── Dataset content ──

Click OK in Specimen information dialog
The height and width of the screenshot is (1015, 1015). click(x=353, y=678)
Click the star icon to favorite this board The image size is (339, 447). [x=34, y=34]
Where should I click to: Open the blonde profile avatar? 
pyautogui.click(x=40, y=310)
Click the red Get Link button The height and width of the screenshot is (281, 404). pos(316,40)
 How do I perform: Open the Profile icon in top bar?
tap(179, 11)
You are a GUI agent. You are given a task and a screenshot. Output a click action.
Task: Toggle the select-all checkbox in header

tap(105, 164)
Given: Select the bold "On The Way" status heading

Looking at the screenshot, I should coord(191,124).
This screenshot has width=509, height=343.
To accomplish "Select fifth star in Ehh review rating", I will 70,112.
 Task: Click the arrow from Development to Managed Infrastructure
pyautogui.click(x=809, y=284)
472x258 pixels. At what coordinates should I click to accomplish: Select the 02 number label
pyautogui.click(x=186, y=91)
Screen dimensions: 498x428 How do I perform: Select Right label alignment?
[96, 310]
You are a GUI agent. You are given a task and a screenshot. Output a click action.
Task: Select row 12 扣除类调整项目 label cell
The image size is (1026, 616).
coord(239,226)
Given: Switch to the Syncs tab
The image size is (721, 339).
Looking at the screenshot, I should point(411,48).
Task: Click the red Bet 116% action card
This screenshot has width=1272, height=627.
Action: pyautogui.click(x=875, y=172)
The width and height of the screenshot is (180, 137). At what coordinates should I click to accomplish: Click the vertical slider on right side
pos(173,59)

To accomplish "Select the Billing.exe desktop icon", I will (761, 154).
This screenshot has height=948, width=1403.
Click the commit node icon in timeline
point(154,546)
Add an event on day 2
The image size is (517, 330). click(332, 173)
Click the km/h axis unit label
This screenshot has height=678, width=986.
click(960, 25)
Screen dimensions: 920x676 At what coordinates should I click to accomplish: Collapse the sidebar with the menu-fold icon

───

Your answer should be the lines from the one containing "Screen dimensions: 498x428" through the last line of the records, repeated exactly and with nothing added.

Reply to the exercise:
Screen dimensions: 498x428 How do I perform: Select Right label alignment?
[96, 310]
You are a GUI agent. You are given a task and a screenshot. Output a click action.
Task: Select row 12 扣除类调整项目 label cell
The image size is (1026, 616).
coord(239,226)
Given: Switch to the Syncs tab
The image size is (721, 339).
Looking at the screenshot, I should point(411,48).
Task: Click the red Bet 116% action card
This screenshot has width=1272, height=627.
Action: pyautogui.click(x=875, y=172)
The width and height of the screenshot is (180, 137). At what coordinates should I click to accomplish: Click the vertical slider on right side
pos(173,59)

To accomplish "Select the Billing.exe desktop icon", I will (761, 154).
This screenshot has height=948, width=1403.
Click the commit node icon in timeline
point(154,546)
Add an event on day 2
The image size is (517, 330). click(332, 173)
Click the km/h axis unit label
This screenshot has height=678, width=986.
click(960, 25)
Screen dimensions: 920x676 At what coordinates should I click to accomplish: Collapse the sidebar with the menu-fold icon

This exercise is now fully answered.